Start of Extracted material

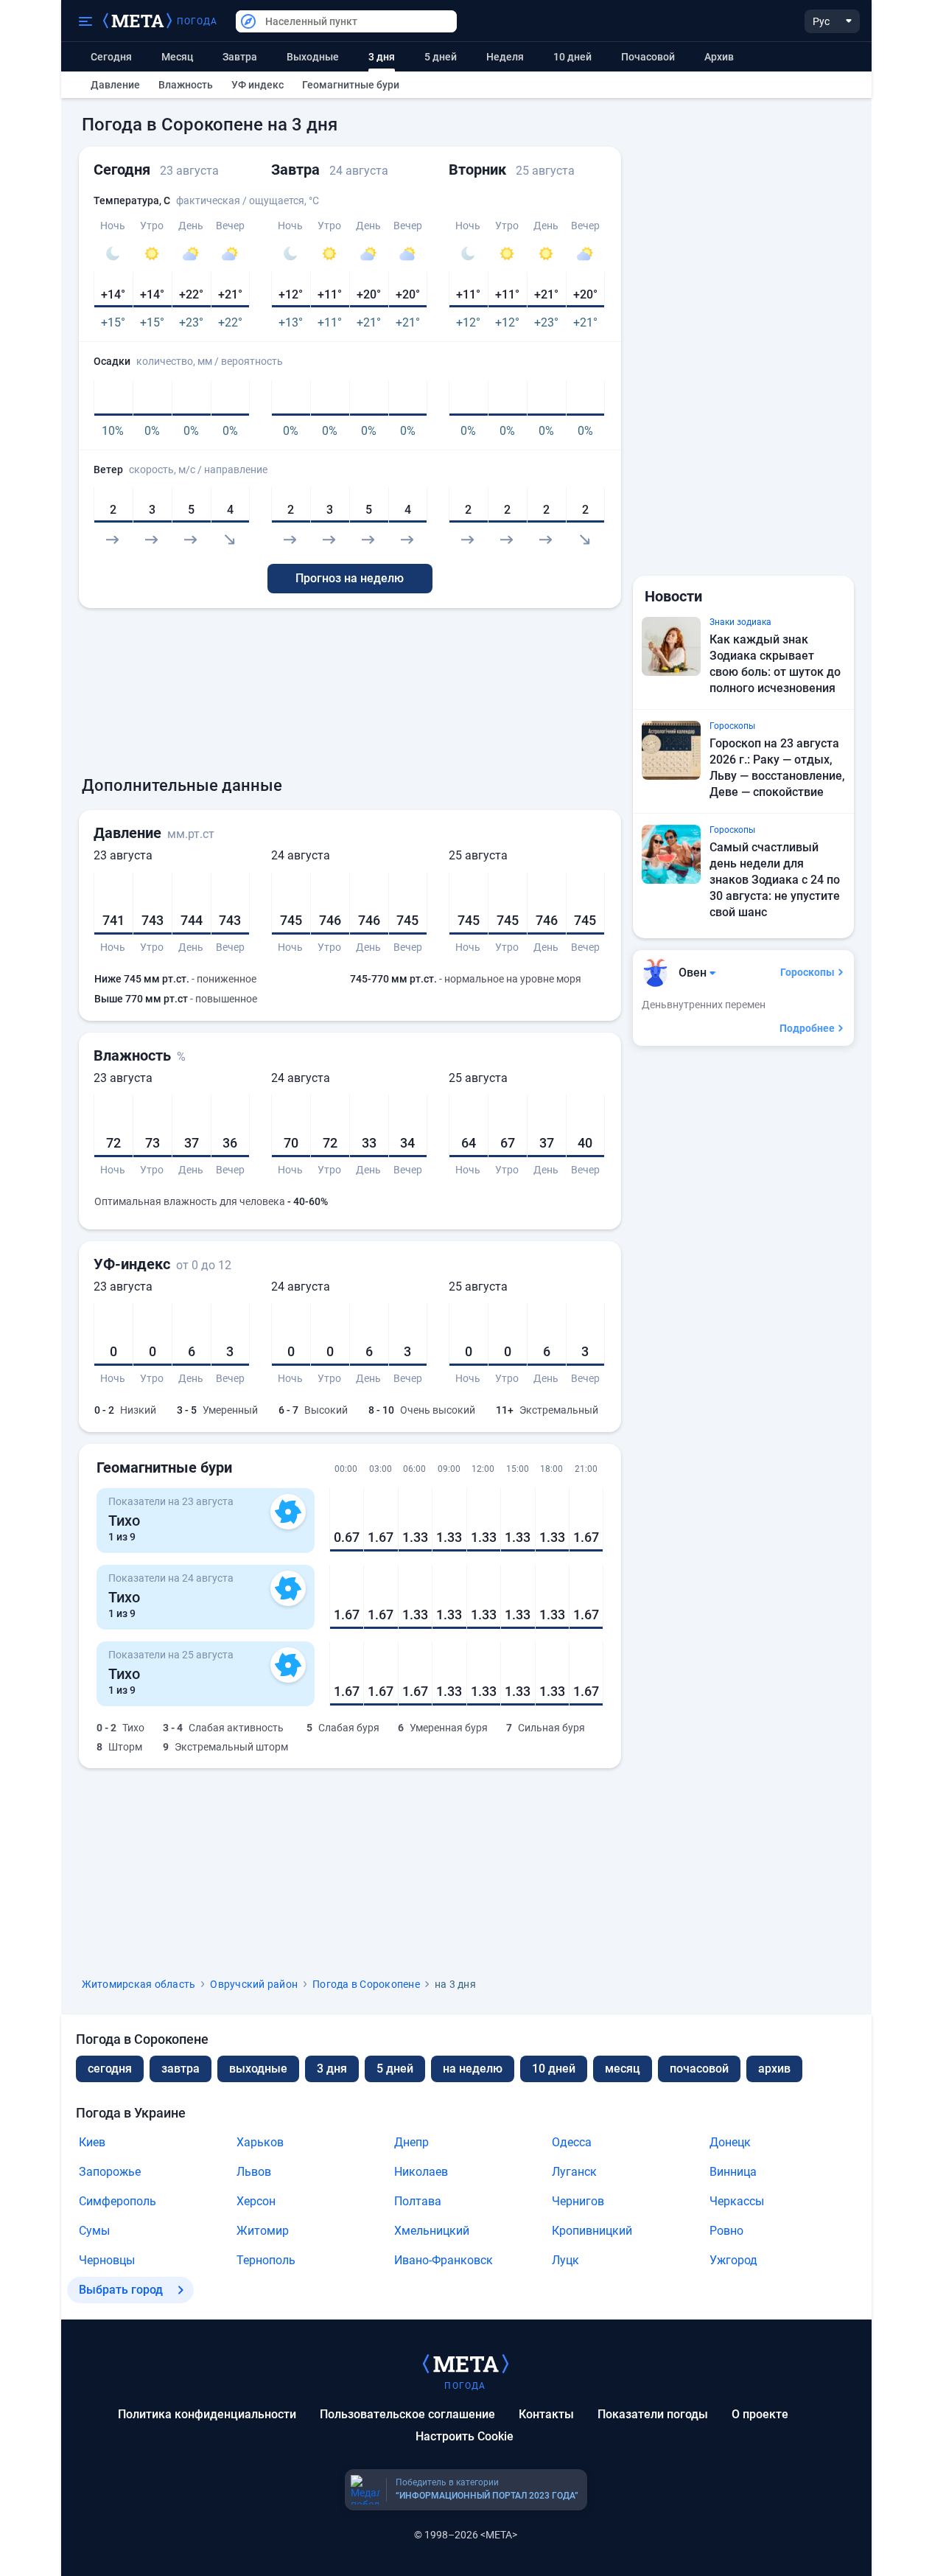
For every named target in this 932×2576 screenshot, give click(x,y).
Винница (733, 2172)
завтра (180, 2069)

End of Extracted material
Start of Extracted material

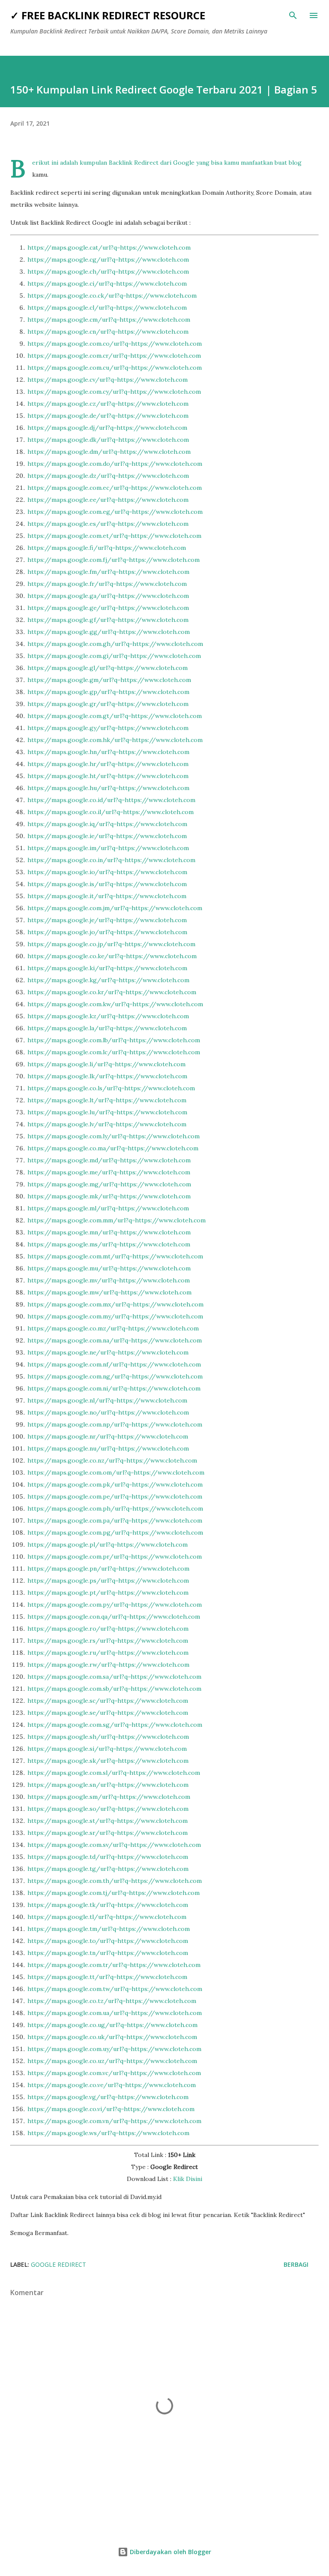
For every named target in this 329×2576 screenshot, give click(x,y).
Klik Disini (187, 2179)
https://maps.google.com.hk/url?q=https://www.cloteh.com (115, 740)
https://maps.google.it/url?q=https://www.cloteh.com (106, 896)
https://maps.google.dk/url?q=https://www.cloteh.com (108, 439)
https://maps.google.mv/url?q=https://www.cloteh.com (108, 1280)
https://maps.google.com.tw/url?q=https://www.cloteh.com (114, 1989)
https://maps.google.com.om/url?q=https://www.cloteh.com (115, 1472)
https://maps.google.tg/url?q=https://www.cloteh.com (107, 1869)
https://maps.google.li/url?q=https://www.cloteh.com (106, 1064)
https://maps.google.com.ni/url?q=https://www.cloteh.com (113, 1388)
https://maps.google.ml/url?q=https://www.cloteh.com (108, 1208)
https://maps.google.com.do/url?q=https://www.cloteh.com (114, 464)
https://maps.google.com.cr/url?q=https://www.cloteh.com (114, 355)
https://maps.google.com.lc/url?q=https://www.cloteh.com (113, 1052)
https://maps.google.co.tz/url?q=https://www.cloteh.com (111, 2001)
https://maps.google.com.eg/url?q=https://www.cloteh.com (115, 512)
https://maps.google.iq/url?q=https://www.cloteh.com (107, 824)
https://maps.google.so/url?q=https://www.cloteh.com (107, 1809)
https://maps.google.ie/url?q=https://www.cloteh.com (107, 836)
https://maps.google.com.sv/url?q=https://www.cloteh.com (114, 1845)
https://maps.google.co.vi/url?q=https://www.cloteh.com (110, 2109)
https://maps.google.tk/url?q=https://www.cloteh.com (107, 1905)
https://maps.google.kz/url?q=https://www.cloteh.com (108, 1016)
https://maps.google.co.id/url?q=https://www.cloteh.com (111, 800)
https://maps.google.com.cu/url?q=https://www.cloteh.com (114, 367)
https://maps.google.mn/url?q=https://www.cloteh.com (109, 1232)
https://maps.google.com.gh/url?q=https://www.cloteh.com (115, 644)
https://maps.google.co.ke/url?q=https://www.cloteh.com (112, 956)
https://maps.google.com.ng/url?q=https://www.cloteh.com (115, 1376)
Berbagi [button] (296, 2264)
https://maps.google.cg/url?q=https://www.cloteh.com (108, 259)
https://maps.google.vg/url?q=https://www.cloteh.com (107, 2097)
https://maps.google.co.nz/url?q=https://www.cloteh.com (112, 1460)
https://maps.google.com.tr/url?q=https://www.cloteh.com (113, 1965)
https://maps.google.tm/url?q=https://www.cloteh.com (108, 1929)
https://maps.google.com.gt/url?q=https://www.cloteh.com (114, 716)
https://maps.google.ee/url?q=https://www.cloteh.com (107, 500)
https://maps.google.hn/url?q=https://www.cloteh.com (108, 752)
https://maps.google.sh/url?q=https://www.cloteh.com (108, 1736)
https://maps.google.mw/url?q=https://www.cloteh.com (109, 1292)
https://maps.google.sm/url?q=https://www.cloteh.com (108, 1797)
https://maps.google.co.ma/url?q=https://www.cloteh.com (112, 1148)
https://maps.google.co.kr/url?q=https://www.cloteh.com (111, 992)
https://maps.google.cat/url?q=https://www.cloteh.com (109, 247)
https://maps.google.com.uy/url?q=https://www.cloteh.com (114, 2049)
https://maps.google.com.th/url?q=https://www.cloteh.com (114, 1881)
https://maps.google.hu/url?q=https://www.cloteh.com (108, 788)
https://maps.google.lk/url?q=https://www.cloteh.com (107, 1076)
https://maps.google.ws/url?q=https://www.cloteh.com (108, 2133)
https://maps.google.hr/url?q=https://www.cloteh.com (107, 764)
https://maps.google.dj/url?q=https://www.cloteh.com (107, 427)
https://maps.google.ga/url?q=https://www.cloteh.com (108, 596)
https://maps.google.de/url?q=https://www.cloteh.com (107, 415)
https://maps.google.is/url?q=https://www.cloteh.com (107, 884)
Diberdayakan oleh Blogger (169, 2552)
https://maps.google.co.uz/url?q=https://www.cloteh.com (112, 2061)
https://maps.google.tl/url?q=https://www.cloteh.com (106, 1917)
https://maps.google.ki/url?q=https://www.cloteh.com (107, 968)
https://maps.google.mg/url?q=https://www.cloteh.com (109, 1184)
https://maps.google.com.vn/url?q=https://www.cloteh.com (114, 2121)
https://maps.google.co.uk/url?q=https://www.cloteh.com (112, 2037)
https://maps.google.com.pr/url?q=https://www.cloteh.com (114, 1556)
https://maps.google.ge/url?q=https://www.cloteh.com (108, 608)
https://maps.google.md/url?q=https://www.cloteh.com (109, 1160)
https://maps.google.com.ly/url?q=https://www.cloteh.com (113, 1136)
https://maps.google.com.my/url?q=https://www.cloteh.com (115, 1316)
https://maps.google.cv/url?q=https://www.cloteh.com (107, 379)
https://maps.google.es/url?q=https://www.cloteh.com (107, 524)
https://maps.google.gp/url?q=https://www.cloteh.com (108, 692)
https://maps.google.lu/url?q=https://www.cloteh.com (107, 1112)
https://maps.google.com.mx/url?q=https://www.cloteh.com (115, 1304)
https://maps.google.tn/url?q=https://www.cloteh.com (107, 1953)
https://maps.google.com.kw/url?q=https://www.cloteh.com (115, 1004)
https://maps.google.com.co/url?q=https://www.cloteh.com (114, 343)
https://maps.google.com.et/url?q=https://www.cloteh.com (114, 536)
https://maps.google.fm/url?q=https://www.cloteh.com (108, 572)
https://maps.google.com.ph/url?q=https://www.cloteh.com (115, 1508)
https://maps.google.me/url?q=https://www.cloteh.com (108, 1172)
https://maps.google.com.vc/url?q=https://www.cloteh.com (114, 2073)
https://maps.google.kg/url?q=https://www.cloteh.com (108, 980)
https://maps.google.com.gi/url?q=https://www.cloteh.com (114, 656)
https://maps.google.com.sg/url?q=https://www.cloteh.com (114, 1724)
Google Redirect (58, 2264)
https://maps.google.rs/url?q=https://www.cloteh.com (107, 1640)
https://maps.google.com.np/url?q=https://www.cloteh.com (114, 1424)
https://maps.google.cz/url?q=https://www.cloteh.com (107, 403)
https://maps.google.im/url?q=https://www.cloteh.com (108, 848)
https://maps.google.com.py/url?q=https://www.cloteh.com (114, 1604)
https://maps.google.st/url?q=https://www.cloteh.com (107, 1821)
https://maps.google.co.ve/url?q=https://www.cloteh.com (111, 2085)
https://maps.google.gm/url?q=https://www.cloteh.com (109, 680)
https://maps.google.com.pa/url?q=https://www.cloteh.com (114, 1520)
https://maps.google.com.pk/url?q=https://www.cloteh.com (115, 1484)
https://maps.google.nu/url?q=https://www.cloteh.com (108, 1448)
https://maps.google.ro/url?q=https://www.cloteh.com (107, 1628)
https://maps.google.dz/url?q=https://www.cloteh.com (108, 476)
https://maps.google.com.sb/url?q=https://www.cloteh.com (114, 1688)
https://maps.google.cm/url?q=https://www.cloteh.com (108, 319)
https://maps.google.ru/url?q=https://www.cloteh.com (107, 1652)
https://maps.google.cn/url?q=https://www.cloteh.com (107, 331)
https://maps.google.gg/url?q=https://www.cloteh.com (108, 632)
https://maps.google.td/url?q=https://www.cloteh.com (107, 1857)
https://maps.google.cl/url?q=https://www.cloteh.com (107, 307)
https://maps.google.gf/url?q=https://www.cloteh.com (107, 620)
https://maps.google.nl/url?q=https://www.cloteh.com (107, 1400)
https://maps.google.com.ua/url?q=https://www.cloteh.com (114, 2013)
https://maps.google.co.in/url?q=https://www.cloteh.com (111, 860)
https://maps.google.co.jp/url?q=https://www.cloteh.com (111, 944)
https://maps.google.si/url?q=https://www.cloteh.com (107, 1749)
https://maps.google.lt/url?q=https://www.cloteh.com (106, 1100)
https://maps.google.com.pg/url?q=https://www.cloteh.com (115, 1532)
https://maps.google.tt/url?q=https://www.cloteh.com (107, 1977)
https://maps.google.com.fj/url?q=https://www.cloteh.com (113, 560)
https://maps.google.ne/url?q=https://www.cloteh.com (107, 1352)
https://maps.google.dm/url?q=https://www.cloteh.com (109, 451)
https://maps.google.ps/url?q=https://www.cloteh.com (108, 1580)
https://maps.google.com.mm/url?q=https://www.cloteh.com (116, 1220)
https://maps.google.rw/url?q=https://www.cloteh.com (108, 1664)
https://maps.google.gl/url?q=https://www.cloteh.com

End of Extracted material

■ How to complete this task
Looking back over the data above, restate word for word the lines that begin at the line with "For every named target in this 932×2576" and end at the line with "завтра (180, 2069)", inclusive.

■ Exercise solution
For every named target in this 932×2576 screenshot, give click(x,y).
Винница (733, 2172)
завтра (180, 2069)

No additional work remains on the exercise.